— Где вы нашли все это? — спросил отец Майкл.
Херити улыбнулся.
— Пища для тех, кто в бегах. Мы закопали множество этого добра по всей Ирландии.
— Значит, вы были здесь раньше, — сказал отец Майкл.
— Значит, был. — Херити повесил свое пончо на колышек у двери и швырнул мешок на стол так, что он опасно зашатался на своей ноге-подпорке. — Сыр Гэннона, — сказал он, посмотрев на стол. — Из него получится хороший ужин, но мясо уже с душком. Вы что, хотите чтобы мы все заболели, святой отец?
— Я не люблю выбрасывать пищу.
— Ага, мы все еще помним голодные времена, не так ли? — сказал Херити. Он взял пакет с мясом и бросил его в огонь. Жир коротко вспыхнул, наполнив комнату едкой вонью тухлой свинины и горелой пластмассы. Херити поглядел через комнату на Джона, стоящего у окна. — Ты знаешь, на что похоже, когда горит свинина, Джон? На нас самих.
Джон продолжал молчать.
Херити взял толстый ломоть хлеба и положил сверху сыр.
Священник с мальчиком подошли к столу и последовали примеру Херити. Отец Майкл передал кусок хлеба с сыром Джону, сказав при этом:
— Благослови Господи эту еду для поддержания нашей плоти.
Джон ел у окна, глядя наружу. Гроза ушла за холмы, забрав с собой дождь. С карнизов все еще падали блестящие капельки воды, заметные при свете, исходящем из окна. У сыра был легкий запах табака и кислый вкус. Джон скорее почувствовал, чем услышал, как Херити приблизился и встал рядом. Дыхание Херити пахло кислым сыром и чем-то еще. Виски! Джон в упор посмотрел на Херити в оранжевом свете пламени. Глаза Херити смотрели прямо, в его движениях не было нетвердости.

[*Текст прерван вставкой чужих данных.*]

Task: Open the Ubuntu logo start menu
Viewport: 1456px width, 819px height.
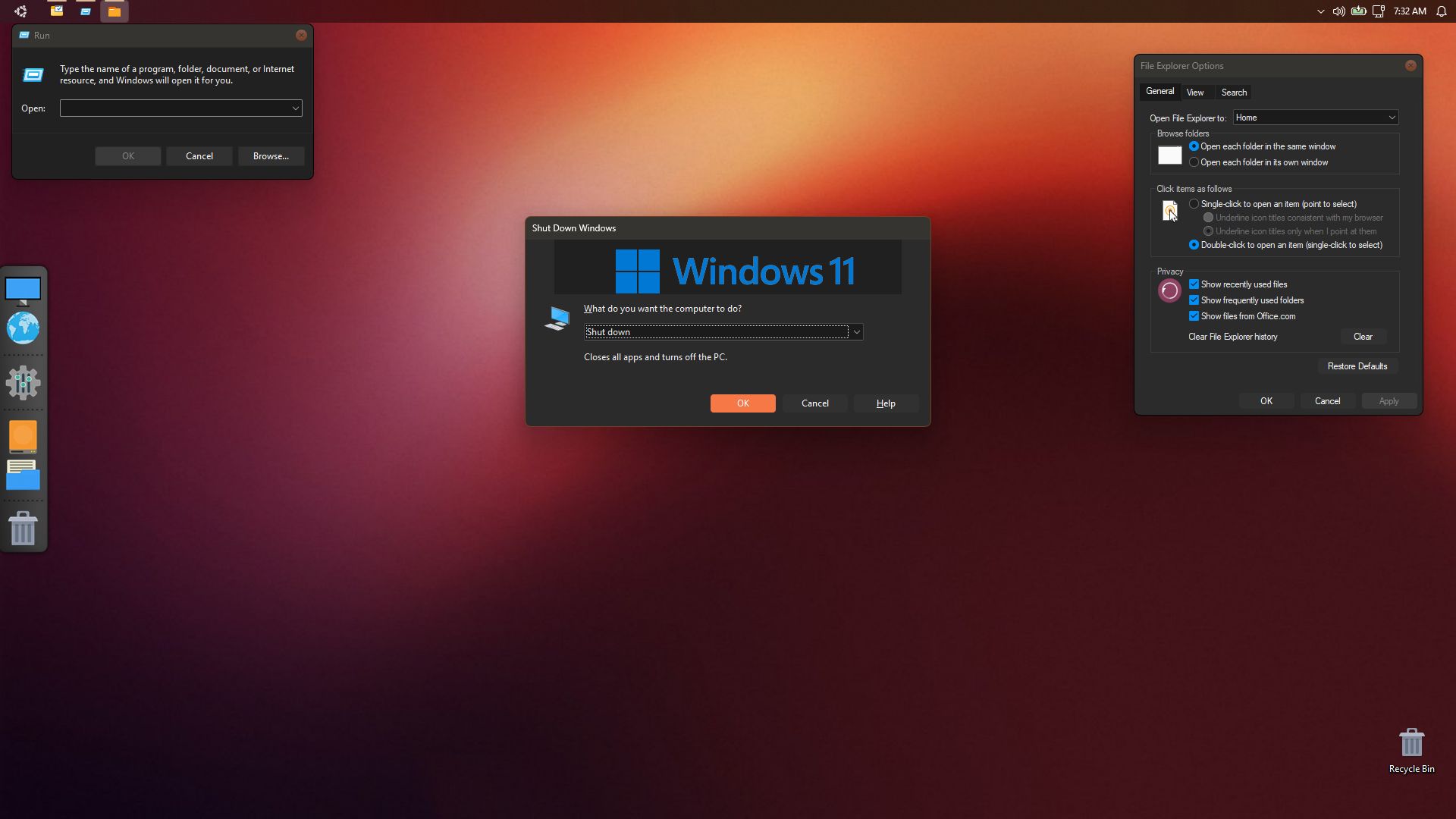Action: click(x=20, y=11)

— Я заметил, Джон, что ты никогда не вспоминаешь о прошлом, — сказал Херити ровным голосом.
— Ты тоже.
— Ты заметил это, да?
— Это из-за того, что ты что-то скрываешь? — спросил Джон. Он чувствовал себя спокойно и безопасно, задавая этот вопрос, так как знал, что О’Нейл-Внутри никогда не покажется в присутствии этого человека.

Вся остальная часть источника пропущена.